Training Opportunities for Grad, Post-Grad Students
The Dartmouth Superfund Research Program is sponsoring a variety of training opportunities for graduate and post-graduate students from February to April, including: "Write Winning NIH Grant Proposals" (for early/beginning investigators); "Write Winning NSF Grant Proposals"; Interview & Presentation Skills Workshop-- Conversations that Count; and "NIH Career Development Awards". For more information go to our Training Core page.
CEC Coordinator Kathrin Lawlor Speaks on Arsenic in Private Well Water
Kathrin Lawlor, Dartmouth SRP Community Engagement Core Coordinator, will be speaking in the Town of Nottingham, NH about arsenic in private well water on March 30. She will be part of a panel of speakers from the NHDES, NHDHHS and USGS. Free test kits will be available from the NHDHHS public health lab.
Celia Chen Presents at Museum of Science March 31
Celia Chen will join BU researchers as a speaker for the What's In Your Fish? Forum at the Boston Museum of Science on March 31 at 6 pm hosted by the BU Superfund Research Center. Participants will learn how toxic pollution contaminates aquatic ecosystems and the fish we eat, and have the opportunity to share their perspectives on the risks, benefits, and ecological impacts of consuming seafood and consider ways to address these concerns. To register in advance, please visit this link.
Celia Chen to Present at NIEHS Oceans and Human Health Meeting
Celia Chen, Ph.D. will be presenting at the NIEHS Oceans and Human Health Meeting at Research Triangle Park April 13-14.
Bruce Stanton to Participate in Drinking Water Forum
On April 24, Director Bruce Stanton will be participating in a community forum on drinking water issues in Rockport, ME convened by the Environmental Health Strategy Center/Prevent Harm. He will be part of a panel of speakers who will discuss the problem of arsenic in well water from different perspectives.
April Science Writing Workshop for New England SRP Training Cores
The Training Cores of the Dartmouth, BU, Brown, and Northeastern SRP Centers will come together April 26-27 at Northeastern University in Boston to learn about science writing and share their experiences as researchers with the science fellows at the MIT Knight School of science Journalism. Registration details to follow.

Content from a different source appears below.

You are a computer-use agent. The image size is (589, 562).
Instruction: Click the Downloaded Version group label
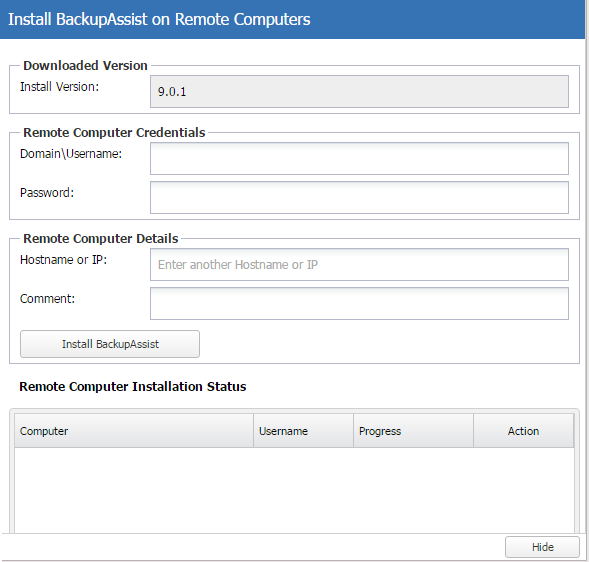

Investigators Find High Concentrations of Toxic Metals in Whales
Investigations led by the University of Aberdeen, in collaboration with the Scottish Marine Animal Stranding Scheme, have shown that a pod of beached whales had high concentrations of mercury and cadmium, including in their brains. The level of these toxic metals in the whales increased with their age. Scientists found mercury at levels high enough to cause severe neurological damage in humans and demonstrated for the first time that the toxic element cadmium can cross the blood-brain barrier in adults. See article in The Press and Journal.
Researcher Brian Jackson Quoted on Effects of Arsenic Levels in Rice Snacks
"If you are a person who is eating rice every day, and also snacking on rice products, then that five micrograms from rice crackers becomes significant. If once a month, not so much," Brian Jackson, a research associate professor and the director of Dartmouth's Trace Metal Analysis Core Facility, tells The Daily Meal in a story about arsenic levels in the snacks and whether they pose a risk to people. Read more.
Study on Lentils Can Counteract Arsenic Poisoning in Bangladesh
Researchers at the University of Calgary are studying whether Saskatchewan-grown lentils can counteract the effects of chronic arsenic poisoning from well water in Bangladesh. This problem affects up to 77 million people in that country and has been called "the worst case of mass poisoning in the world" by the World Health Organization (WHO). The study is described on the CBCNews web site.
FDA Withdraws Approval of Arsenic-based Nitarsone in Animal Feed
The U.S. Food and Drug Administration has withdrawn approval of the use of Nitarsone in animal feed as of December 31, 2015 as reported on the FDA website.